### Problem details
Can you convert every line of the data below into a JSON list of strings, one string per line, with blank lines omitted? Leave the pictures out of the answer.
* start Material shown *
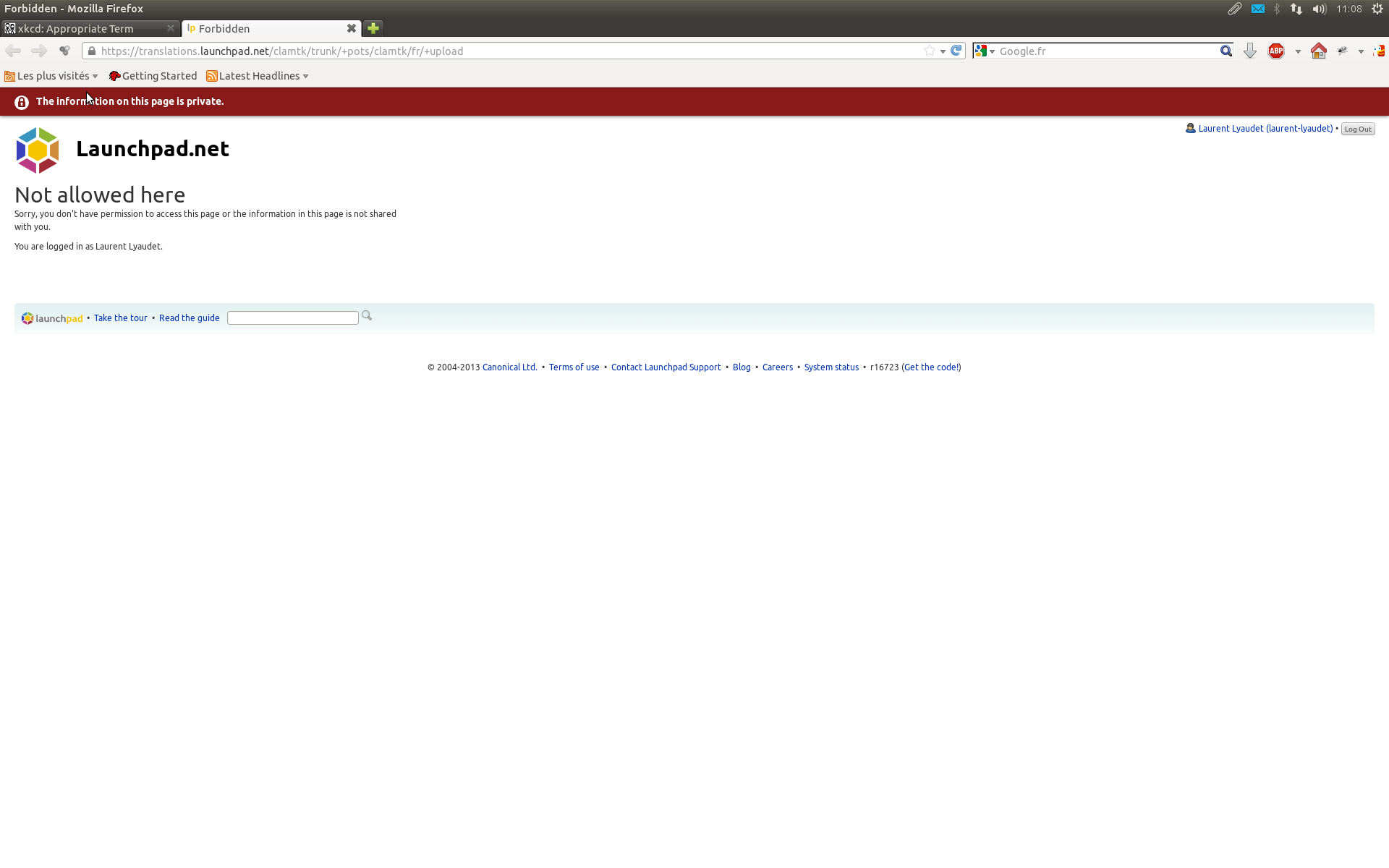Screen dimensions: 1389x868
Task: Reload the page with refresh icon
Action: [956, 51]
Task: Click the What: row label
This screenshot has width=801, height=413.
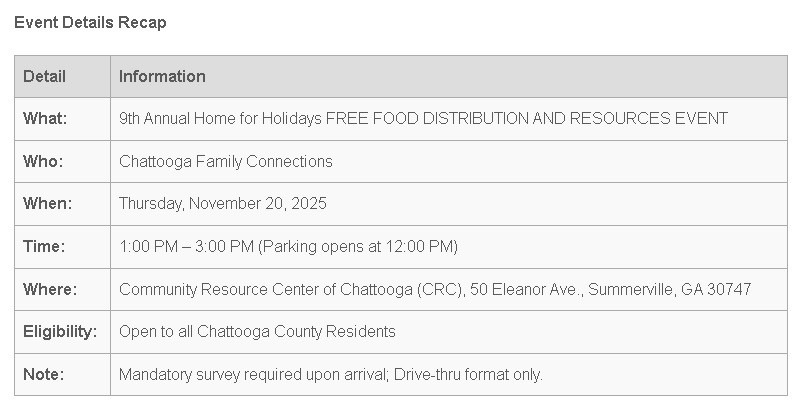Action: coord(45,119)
* end Material shown *
### Final result
[
  "Screen dimensions: 1389x868",
  "Task: Reload the page with refresh icon",
  "Action: [956, 51]",
  "Task: Click the What: row label",
  "This screenshot has width=801, height=413.",
  "Action: coord(45,119)"
]